In a way, I think doctors today have to do more filtering of what our patients say in order to get the medical history straight.

For example, Mrs. LaVerdiere made an appointment for nausea some time ago. As soon as I walked into the exam room, she started telling me about how she must have eaten a spoiled crabmeat sandwich on her trip to a coastal fishing village the weekend before. Her conversation was full of theories as to why she was feeling unwell and her husband wasn’t. I finally got her to describe in great detail exactly what she felt, and the gnawing pain that radiated to her back did not fit with a simple case of food poisoning. Her CT scan showed the smallest pancreatic cancer ever diagnosed at Cityside Hospital and she underwent a Whipple procedure as easily as any routine minor surgery.

Mrs. Waller describes ordinary bodily sensations in the most dramatic terms and throws terminology around that rocks me out of my country doctor habitual way of plain-talking. She has, over the years, described ordinary itches as “you know how it feels when you’ve been bitten by a thousand fire ants”, headaches as “I felt like I was about to pop a Berry aneurysm”, and indigestion as “pyloric stricture”. I have the distinct impression she is always trying to make my job easier by describing things in more or less medical terms, in case I forgot to speak English.

During my tenure in medicine, the tendency for patients to offer explanations and theories instead of just describing what they feel has increased dramatically since the creation of the Internet. But I have also come to realize that there have always been people who are simply not able to recognize and describe what they are feeling, particularly emotions. They therefore tend to describe the bodily sensations that their unrecognized emotions produce, or, even harder to decipher, they are only capable of reporting other people’s observations of their own appearance or behavior.

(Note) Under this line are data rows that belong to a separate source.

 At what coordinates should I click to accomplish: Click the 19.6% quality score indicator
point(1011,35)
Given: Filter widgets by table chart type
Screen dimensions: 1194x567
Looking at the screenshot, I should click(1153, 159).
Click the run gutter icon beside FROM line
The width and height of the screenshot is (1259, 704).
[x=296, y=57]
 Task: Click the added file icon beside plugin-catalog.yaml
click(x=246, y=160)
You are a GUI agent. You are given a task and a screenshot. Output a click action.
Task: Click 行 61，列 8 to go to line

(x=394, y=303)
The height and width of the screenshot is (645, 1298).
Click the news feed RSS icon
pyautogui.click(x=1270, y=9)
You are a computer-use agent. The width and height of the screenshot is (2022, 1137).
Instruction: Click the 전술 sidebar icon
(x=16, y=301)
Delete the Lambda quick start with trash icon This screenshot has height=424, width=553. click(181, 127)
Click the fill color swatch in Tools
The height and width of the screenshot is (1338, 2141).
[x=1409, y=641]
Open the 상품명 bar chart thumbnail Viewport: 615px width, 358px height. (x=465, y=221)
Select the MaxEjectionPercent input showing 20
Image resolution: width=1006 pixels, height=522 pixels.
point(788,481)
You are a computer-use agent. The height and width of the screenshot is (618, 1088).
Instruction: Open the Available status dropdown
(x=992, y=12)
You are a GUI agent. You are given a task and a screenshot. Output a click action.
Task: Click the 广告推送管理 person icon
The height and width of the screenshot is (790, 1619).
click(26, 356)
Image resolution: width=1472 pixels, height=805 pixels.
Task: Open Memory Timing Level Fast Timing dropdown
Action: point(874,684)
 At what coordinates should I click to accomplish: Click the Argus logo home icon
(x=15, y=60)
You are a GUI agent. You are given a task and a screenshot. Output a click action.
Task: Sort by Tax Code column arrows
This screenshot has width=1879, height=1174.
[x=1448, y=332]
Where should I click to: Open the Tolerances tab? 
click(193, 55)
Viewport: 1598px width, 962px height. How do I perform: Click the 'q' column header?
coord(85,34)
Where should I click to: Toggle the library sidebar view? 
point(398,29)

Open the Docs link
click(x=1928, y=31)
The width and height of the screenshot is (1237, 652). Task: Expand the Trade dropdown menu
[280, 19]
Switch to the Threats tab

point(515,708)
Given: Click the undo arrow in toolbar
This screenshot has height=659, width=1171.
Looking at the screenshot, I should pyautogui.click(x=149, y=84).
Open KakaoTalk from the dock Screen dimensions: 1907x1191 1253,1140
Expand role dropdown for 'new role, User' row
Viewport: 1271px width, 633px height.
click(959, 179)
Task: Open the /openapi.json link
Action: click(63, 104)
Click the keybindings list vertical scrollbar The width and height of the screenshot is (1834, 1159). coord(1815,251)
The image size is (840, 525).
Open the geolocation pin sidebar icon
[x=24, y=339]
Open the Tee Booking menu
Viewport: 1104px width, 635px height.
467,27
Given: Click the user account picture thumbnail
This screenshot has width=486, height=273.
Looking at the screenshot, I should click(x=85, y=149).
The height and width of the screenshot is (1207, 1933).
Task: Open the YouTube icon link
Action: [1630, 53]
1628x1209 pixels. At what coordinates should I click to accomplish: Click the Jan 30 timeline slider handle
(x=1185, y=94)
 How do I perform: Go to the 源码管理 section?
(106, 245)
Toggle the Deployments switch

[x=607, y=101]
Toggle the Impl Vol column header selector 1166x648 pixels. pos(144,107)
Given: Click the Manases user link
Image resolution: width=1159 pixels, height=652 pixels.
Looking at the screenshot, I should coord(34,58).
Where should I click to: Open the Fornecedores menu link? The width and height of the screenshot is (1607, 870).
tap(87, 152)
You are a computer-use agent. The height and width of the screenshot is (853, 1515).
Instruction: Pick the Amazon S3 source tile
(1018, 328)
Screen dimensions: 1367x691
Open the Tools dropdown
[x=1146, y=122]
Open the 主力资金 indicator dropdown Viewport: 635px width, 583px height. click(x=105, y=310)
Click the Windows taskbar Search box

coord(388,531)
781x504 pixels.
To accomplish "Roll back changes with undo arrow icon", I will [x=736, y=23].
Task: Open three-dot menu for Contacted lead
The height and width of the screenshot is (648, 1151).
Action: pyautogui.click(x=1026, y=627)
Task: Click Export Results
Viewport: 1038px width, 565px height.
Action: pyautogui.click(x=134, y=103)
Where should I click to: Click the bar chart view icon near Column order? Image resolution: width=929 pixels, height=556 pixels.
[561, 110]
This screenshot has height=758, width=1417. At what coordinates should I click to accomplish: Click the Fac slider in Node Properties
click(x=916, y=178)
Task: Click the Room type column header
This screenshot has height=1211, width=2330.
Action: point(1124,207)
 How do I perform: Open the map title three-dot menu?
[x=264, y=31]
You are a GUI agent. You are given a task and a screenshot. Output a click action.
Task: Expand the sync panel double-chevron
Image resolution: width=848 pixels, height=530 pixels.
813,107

Most of us recognize that anxiety or other strong emotions can cause heart palpitations or abdominal pain, hence our use of expressions like ”gut-wrenching”, but some of us are only aware of the bodily sensation and are clueless about their own emotions that trigger them. They are also usually skeptical about any suggestion of such a connection.

Hedda Brown is one of those people I have always struggled to diagnose, no matter what ailed her. Only a few years ago did I learn the word for her condition – alexithymia, inability to recognize emotions. She would answer questions like “tell me more about in what way you don’t feel well” with stories like this:

“I knew I wasn’t feeling right yesterday morning. I didn’t want breakfast. Harry, my husband, took one look at me and said I looked peaked and told me I looked like I was about to vomit. My daughter also noticed something about me. She said I looked like I was dehydrated. She acted real nice all of a sudden, instead of her usual way of ignoring me, she offered to make me a cup of tea or make me an omelet, but I just didn’t want any.”

No matter how much time I give Hedda to tell her story, I get very little to work on. So I usually try some direct questions, like “did you have chills” or “did your belly hurt”, but even that kind of inquiry usually results in answers about other people’s observations or theories.

I have finally come to realize that Hedda carries with her more than a lifetime’s worth of grief, which now and then erupts as a sensation she has no words for. Because she is so unaware of her emotions, the most I could ever expect from her is a general bodily sensation, like “a pain here” or “not hungry”. In the beginning, she underwent a fair number of tests, but as she has started to trust me more, we have had a few conversations along the lines of “maybe your body is trying to tell you something”. It is a slow process.

Thinking about Sir William’s famous quote, perhaps it could be adapted for the Internet age this way:

“Listen to your patient’s story; he is telling you the diagnosis.”


Osler said “Listen to your patient, he is telling you the diagnosis”. Duvefelt says “Listen to your patient, he is telling you what kind of doctor he needs you to be”.